The study will continue until it reaches 164 confirmed cases — a number that the U.S. Food and Drug Administration (FDA) agreed is enough to tell how well the vaccine works. The agency also requires that any vaccine must be at least 50% effective.
“Are you kidding me?! It wasn’t a market rally!”
Okay, I’ll be honest. It wasn’t much of a market rally per se. The Canadian and U.S. stock markets appreciated as much as 3% and 4%, respectively, on Monday.
But it lost steam. There was profit taking in the afternoon. And the markets ended up with only a gain of a bit greater than 1% on the day. Volatility of 1-3% on any given day is normal for the market.
No one can argue that there wasn’t a Monday market rally, though, because clearly, certain stocks experienced incredible gains, including big dividend stocks like Manulife (TSX:MFC)(NYSE:MFC) and SmartCentres REIT (TSX:SRU.UN).
Specifically, MFC stock appreciated nearly 11% in a single day.

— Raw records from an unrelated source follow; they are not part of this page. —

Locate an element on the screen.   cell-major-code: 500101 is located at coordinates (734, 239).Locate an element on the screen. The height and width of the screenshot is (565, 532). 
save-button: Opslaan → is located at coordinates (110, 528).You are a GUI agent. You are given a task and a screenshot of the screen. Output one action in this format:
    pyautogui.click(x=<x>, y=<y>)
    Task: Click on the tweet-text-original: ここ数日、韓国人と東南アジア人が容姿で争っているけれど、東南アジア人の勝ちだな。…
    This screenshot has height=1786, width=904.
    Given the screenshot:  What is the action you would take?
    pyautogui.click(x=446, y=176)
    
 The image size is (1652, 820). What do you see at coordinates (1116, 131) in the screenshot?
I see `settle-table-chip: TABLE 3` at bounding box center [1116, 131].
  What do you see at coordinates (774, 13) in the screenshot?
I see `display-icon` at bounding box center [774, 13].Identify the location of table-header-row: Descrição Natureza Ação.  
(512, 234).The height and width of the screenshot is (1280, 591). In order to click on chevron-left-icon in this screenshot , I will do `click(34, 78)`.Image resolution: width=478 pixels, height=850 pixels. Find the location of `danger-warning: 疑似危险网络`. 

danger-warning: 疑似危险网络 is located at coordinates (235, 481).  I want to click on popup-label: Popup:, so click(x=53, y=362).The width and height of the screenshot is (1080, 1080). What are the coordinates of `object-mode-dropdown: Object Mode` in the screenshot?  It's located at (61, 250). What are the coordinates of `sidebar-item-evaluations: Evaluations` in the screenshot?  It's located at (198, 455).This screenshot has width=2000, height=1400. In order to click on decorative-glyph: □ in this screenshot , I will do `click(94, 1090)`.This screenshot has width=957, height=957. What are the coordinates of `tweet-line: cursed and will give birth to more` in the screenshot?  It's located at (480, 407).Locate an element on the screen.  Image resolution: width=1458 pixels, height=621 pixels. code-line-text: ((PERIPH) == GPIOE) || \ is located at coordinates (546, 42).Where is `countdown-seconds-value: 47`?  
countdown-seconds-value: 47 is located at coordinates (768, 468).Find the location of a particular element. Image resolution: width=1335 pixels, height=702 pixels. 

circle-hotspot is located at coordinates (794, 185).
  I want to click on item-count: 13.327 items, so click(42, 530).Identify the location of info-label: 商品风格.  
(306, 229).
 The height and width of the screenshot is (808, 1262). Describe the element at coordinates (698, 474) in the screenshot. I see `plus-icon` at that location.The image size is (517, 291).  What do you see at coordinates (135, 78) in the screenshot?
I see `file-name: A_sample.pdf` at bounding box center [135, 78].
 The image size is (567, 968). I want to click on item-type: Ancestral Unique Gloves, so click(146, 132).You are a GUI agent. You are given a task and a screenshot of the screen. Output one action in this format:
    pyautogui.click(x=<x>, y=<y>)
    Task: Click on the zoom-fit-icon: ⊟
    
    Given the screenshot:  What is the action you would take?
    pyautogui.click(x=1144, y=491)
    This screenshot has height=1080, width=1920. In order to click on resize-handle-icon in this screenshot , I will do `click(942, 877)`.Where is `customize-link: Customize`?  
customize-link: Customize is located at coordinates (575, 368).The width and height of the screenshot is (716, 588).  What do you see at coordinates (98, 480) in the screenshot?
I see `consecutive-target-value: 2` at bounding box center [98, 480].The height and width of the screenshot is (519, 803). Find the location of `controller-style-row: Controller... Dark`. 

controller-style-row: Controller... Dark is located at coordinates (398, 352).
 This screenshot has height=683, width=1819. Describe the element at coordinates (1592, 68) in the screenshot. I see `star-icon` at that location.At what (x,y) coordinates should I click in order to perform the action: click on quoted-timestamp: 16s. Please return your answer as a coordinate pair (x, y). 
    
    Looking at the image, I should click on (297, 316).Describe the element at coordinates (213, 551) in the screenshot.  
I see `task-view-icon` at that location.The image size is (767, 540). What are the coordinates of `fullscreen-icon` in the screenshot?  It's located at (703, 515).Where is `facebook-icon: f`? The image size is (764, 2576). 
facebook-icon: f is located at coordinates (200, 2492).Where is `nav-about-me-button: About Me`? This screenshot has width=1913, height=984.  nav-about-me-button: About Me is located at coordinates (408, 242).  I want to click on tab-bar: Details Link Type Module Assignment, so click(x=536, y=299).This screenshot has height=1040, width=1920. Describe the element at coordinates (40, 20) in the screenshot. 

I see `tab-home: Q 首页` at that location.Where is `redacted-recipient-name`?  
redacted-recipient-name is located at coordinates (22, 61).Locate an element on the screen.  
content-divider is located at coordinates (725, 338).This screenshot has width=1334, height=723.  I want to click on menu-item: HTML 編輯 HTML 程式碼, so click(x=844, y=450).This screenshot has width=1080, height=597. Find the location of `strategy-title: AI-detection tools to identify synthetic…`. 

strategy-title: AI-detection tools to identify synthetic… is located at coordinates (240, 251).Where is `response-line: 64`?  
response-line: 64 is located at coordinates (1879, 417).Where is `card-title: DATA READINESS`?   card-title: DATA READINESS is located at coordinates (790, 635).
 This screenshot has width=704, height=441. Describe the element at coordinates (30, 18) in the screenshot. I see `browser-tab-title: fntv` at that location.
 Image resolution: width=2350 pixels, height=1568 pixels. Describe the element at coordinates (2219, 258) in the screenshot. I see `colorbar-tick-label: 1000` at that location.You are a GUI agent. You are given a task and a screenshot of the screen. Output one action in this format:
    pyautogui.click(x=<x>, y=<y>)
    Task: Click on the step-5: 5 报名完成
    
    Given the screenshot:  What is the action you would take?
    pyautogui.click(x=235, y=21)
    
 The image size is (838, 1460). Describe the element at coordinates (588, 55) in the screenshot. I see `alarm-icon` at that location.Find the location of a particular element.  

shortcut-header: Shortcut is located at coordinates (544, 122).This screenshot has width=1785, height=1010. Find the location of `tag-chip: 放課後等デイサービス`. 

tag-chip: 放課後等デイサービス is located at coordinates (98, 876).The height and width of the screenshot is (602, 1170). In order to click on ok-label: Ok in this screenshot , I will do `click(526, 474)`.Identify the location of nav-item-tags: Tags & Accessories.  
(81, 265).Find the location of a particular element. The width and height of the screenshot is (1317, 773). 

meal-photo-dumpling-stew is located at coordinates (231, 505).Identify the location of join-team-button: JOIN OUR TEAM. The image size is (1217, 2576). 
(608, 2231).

SmartCentres stock was even more impressive with a gain of almost 16%. Despite the rally, both stocks still provide much bigger dividends than the market.
The Canadian market yields just under 2.8%. MFC yields more than 5.3% and SRU.UN yields more than 7.5%. So, their income roughly doubles that of the market’s. Keep in mind that the stocks can experience profit taking in the near term after appreciating so much in so little time.
Regardless, both stocks are still undervalued, being impacted by the pandemic as they are. Currently, analysts have a 12-month price target of $23.50 for MFC stock, which represents 12% near-term upside potential. Over the next two to three years, it can reach $28 for 34% upside from current levels.
SmartCentres stock has almost reached its near-term target of $24.88, though the most bullish analyst has a $36 price target on the REIT! Given the retail REIT’s quality assets, I have confidence it can reach $30 over the next two to three years. This implies medium-term upside potential of about 23%, while pocketing very juicy dividend income.
The Foolish takeaway
MFC and SRU.UN stocks remain depressed from pre-pandemic levels. If you have an investment horizon of at least three years, you should be able to realize some decent price appreciation while pocketing their rich dividends.
Interested investors who want to be prudent can buy small positions here and see if the market will give you the opportunity to buy more on dips.